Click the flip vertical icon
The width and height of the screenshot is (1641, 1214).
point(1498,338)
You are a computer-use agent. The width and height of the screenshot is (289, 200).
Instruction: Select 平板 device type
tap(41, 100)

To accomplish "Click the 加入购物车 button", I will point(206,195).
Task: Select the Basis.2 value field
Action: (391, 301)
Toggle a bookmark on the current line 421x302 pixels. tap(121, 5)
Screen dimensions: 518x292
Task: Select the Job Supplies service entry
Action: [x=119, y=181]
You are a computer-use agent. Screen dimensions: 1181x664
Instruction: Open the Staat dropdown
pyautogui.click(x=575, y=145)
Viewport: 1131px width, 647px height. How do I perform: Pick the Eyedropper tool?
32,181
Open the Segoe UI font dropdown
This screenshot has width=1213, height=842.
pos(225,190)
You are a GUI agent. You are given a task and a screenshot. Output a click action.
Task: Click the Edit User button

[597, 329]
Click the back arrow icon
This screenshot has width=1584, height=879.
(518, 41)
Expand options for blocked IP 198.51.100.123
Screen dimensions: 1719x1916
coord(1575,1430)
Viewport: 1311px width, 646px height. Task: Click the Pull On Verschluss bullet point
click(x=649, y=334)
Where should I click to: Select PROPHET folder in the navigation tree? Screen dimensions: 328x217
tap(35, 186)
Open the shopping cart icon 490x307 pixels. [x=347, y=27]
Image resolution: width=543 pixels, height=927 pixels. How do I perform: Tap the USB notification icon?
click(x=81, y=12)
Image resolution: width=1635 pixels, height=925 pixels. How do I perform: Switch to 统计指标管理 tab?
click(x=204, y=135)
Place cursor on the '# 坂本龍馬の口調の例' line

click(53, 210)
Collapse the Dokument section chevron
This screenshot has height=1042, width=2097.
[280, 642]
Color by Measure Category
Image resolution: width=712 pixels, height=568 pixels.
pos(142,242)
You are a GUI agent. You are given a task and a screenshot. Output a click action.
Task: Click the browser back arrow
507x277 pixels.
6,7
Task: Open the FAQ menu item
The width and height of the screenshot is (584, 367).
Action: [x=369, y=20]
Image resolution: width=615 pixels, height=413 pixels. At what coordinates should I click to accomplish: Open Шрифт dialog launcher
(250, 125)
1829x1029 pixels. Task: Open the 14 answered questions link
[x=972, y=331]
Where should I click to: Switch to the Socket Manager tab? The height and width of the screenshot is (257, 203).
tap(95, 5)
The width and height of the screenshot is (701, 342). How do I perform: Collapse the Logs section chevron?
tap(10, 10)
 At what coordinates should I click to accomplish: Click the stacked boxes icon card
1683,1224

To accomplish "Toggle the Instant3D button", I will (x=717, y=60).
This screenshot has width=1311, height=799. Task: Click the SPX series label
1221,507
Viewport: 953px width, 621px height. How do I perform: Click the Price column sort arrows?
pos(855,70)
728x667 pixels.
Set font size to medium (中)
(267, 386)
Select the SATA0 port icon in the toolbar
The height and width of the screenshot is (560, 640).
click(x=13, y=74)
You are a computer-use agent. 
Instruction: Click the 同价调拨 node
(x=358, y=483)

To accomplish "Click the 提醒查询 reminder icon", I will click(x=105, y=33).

________________

Change every "Image resolution" in the material to "Screen resolution" and write the lines out again with nothing else altered.

Click the flip vertical icon
The width and height of the screenshot is (1641, 1214).
point(1498,338)
You are a computer-use agent. The width and height of the screenshot is (289, 200).
Instruction: Select 平板 device type
tap(41, 100)

To accomplish "Click the 加入购物车 button", I will point(206,195).
Task: Select the Basis.2 value field
Action: (391, 301)
Toggle a bookmark on the current line 421x302 pixels. tap(121, 5)
Screen dimensions: 518x292
Task: Select the Job Supplies service entry
Action: [x=119, y=181]
You are a computer-use agent. Screen dimensions: 1181x664
Instruction: Open the Staat dropdown
pyautogui.click(x=575, y=145)
Viewport: 1131px width, 647px height. How do I perform: Pick the Eyedropper tool?
32,181
Open the Segoe UI font dropdown
This screenshot has width=1213, height=842.
pos(225,190)
You are a GUI agent. You are given a task and a screenshot. Output a click action.
Task: Click the Edit User button

[597, 329]
Click the back arrow icon
This screenshot has width=1584, height=879.
(518, 41)
Expand options for blocked IP 198.51.100.123
Screen dimensions: 1719x1916
coord(1575,1430)
Viewport: 1311px width, 646px height. Task: Click the Pull On Verschluss bullet point
click(x=649, y=334)
Where should I click to: Select PROPHET folder in the navigation tree? Screen dimensions: 328x217
tap(35, 186)
Open the shopping cart icon 490x307 pixels. [x=347, y=27]
Screen resolution: width=543 pixels, height=927 pixels. How do I perform: Tap the USB notification icon?
click(x=81, y=12)
Screen resolution: width=1635 pixels, height=925 pixels. How do I perform: Switch to 统计指标管理 tab?
click(x=204, y=135)
Place cursor on the '# 坂本龍馬の口調の例' line

click(53, 210)
Collapse the Dokument section chevron
This screenshot has height=1042, width=2097.
[280, 642]
Color by Measure Category
Screen resolution: width=712 pixels, height=568 pixels.
pos(142,242)
You are a GUI agent. You are given a task and a screenshot. Output a click action.
Task: Click the browser back arrow
507x277 pixels.
6,7
Task: Open the FAQ menu item
The width and height of the screenshot is (584, 367).
Action: [x=369, y=20]
Screen resolution: width=615 pixels, height=413 pixels. At what coordinates should I click to accomplish: Open Шрифт dialog launcher
(250, 125)
1829x1029 pixels. Task: Open the 14 answered questions link
[x=972, y=331]
Where should I click to: Switch to the Socket Manager tab? The height and width of the screenshot is (257, 203).
tap(95, 5)
The width and height of the screenshot is (701, 342). How do I perform: Collapse the Logs section chevron?
tap(10, 10)
 At what coordinates should I click to accomplish: Click the stacked boxes icon card
1683,1224

To accomplish "Toggle the Instant3D button", I will (x=717, y=60).
This screenshot has width=1311, height=799. Task: Click the SPX series label
1221,507
Viewport: 953px width, 621px height. How do I perform: Click the Price column sort arrows?
pos(855,70)
728x667 pixels.
Set font size to medium (中)
(267, 386)
Select the SATA0 port icon in the toolbar
The height and width of the screenshot is (560, 640).
click(x=13, y=74)
You are a computer-use agent. 
Instruction: Click the 同价调拨 node
(x=358, y=483)

To accomplish "Click the 提醒查询 reminder icon", I will click(x=105, y=33).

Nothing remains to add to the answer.